Fix negative replication delay metric

In some cases, we can get a negative metric for replication_delay_bytes. My best guess from all the research I've done is that we evaluate pg_last_wal_receive_lsn() before pg_last_wal_replay_lsn(), and that by the time everything is said and done, the replay LSN has advanced past the receive LSN. In this case, our lag can effectively be modeled as 0 due to the speed of the WAL reception and replay.
2026-01-08 22:12:56 +00:00 · 2024-07-25 15:45:15 -05:00
parent 4e3b70e308
commit 5e0409de95
1 changed files with 5 additions and 1 deletions
--- a/vm-image-spec.yaml
+++ b/vm-image-spec.yaml
@@ -277,8 +277,12 @@ files:
        help: 'Bytes between received and replayed LSN'
        key_labels:
        values: [replication_delay_bytes]

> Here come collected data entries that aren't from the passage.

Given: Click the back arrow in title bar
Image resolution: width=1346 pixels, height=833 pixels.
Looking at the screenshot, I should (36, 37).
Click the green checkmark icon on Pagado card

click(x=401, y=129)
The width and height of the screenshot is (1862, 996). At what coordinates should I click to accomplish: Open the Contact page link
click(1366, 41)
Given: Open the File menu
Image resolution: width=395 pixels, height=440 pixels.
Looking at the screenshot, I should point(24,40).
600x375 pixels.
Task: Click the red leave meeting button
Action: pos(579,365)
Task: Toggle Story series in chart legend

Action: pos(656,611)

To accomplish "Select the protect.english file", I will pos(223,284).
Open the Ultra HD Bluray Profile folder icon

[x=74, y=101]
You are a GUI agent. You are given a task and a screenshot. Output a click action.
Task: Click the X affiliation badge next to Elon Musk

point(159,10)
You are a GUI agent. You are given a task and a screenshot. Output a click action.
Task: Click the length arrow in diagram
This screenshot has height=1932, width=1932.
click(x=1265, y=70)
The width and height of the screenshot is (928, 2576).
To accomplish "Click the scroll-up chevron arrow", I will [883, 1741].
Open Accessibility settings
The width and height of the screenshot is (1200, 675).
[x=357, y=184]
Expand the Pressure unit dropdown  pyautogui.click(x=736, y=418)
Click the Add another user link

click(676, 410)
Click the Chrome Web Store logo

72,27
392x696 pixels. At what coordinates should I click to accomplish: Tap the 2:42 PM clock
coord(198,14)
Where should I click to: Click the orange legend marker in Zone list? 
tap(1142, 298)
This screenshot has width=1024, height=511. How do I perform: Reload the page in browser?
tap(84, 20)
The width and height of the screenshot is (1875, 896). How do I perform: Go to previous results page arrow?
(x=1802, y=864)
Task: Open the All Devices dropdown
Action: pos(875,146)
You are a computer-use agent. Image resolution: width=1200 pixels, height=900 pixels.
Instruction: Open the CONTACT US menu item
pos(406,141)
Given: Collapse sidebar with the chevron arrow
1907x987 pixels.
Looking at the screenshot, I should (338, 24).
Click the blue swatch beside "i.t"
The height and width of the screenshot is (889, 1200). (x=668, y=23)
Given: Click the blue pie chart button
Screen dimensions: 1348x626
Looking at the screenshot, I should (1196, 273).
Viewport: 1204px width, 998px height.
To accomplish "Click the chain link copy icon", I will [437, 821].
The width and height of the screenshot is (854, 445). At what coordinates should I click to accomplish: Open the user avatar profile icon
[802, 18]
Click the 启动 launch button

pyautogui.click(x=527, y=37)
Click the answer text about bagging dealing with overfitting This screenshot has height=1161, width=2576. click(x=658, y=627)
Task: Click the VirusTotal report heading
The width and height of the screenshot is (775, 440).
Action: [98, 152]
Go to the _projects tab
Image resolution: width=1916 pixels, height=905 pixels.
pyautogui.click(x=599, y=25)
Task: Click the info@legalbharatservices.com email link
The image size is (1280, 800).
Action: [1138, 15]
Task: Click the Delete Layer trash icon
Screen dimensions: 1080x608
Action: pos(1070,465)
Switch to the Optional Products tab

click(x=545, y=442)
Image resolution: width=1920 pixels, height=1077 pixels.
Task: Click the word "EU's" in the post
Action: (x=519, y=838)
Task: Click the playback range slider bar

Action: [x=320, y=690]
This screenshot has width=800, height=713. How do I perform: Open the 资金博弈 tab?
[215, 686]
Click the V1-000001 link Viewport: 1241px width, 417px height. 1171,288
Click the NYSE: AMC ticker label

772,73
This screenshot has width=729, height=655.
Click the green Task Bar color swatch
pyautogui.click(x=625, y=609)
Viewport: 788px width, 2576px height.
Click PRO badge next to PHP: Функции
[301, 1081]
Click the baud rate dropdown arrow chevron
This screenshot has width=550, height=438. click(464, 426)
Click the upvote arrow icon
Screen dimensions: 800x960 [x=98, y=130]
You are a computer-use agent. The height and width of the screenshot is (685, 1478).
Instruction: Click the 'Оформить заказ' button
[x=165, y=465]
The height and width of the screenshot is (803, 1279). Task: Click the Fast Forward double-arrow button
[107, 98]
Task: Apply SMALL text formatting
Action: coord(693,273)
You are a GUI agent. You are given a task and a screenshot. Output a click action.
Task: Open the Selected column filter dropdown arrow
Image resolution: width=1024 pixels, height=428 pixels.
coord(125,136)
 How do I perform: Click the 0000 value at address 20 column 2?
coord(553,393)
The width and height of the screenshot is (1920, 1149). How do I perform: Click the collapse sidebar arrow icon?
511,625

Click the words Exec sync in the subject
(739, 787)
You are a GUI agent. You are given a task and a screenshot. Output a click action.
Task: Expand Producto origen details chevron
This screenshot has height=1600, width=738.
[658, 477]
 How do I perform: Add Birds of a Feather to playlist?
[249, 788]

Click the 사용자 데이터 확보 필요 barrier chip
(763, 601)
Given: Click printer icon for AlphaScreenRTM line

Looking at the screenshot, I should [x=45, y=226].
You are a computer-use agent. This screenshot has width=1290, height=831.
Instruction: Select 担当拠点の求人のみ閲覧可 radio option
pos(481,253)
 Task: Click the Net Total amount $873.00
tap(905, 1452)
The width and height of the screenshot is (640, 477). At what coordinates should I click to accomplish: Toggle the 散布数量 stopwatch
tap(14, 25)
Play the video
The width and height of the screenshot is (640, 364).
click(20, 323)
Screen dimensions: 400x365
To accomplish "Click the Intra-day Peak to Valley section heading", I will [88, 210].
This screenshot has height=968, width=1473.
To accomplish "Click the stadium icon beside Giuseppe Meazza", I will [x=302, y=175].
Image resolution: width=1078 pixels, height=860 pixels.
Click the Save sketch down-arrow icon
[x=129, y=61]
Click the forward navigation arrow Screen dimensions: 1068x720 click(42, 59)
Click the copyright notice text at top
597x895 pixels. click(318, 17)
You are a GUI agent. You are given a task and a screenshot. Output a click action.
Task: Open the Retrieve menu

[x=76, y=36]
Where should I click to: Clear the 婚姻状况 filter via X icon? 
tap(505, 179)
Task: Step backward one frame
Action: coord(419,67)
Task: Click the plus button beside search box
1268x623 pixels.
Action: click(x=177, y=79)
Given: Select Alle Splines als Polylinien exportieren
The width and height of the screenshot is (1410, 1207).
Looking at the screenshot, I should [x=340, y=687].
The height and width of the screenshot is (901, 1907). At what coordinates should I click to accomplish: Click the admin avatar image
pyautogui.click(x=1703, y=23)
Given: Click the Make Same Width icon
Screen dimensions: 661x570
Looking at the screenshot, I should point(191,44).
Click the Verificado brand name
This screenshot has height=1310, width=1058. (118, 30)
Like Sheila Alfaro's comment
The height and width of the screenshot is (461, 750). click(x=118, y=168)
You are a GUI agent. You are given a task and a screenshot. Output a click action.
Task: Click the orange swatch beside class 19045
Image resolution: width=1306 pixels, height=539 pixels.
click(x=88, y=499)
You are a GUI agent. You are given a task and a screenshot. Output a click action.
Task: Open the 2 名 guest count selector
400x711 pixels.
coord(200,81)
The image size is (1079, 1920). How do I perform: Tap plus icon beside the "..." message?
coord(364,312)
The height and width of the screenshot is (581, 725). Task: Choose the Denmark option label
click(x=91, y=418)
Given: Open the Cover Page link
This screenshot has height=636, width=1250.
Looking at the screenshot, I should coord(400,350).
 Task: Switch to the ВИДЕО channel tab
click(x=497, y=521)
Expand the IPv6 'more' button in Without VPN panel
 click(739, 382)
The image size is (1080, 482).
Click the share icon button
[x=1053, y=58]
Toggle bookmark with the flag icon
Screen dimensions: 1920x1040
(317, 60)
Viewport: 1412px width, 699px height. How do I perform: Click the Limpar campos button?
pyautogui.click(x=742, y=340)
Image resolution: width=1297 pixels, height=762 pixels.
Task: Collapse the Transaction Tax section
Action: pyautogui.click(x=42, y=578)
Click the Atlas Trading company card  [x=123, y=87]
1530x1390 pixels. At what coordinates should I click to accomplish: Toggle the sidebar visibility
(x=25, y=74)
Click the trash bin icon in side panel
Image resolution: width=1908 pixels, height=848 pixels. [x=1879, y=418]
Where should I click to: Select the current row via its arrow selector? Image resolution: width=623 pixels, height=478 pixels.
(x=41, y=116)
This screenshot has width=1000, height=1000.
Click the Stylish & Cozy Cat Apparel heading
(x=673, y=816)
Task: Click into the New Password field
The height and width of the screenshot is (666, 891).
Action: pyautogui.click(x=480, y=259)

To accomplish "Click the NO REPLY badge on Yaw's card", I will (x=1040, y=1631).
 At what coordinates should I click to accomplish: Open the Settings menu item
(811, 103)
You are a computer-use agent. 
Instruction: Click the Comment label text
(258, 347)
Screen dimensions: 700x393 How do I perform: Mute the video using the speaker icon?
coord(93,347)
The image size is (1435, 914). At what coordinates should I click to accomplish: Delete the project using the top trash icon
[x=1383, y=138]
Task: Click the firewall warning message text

+        # We use a GREATEST call here because this calculation can be negative.
+        # The calculation is not atomic, meaning after we've gotten the receive
+        # LSN, the replay LSN may have advanced past the receive LSN we
+        # are using for the calculation.
        query: |
-          SELECT pg_wal_lsn_diff(pg_last_wal_receive_lsn(), pg_last_wal_replay_lsn()) AS replication_delay_bytes;
+          SELECT GREATEST(0, pg_wal_lsn_diff(pg_last_wal_receive_lsn(), pg_last_wal_replay_lsn())) AS replication_delay_bytes;

      - metric_name: replication_delay_seconds
        type: gauge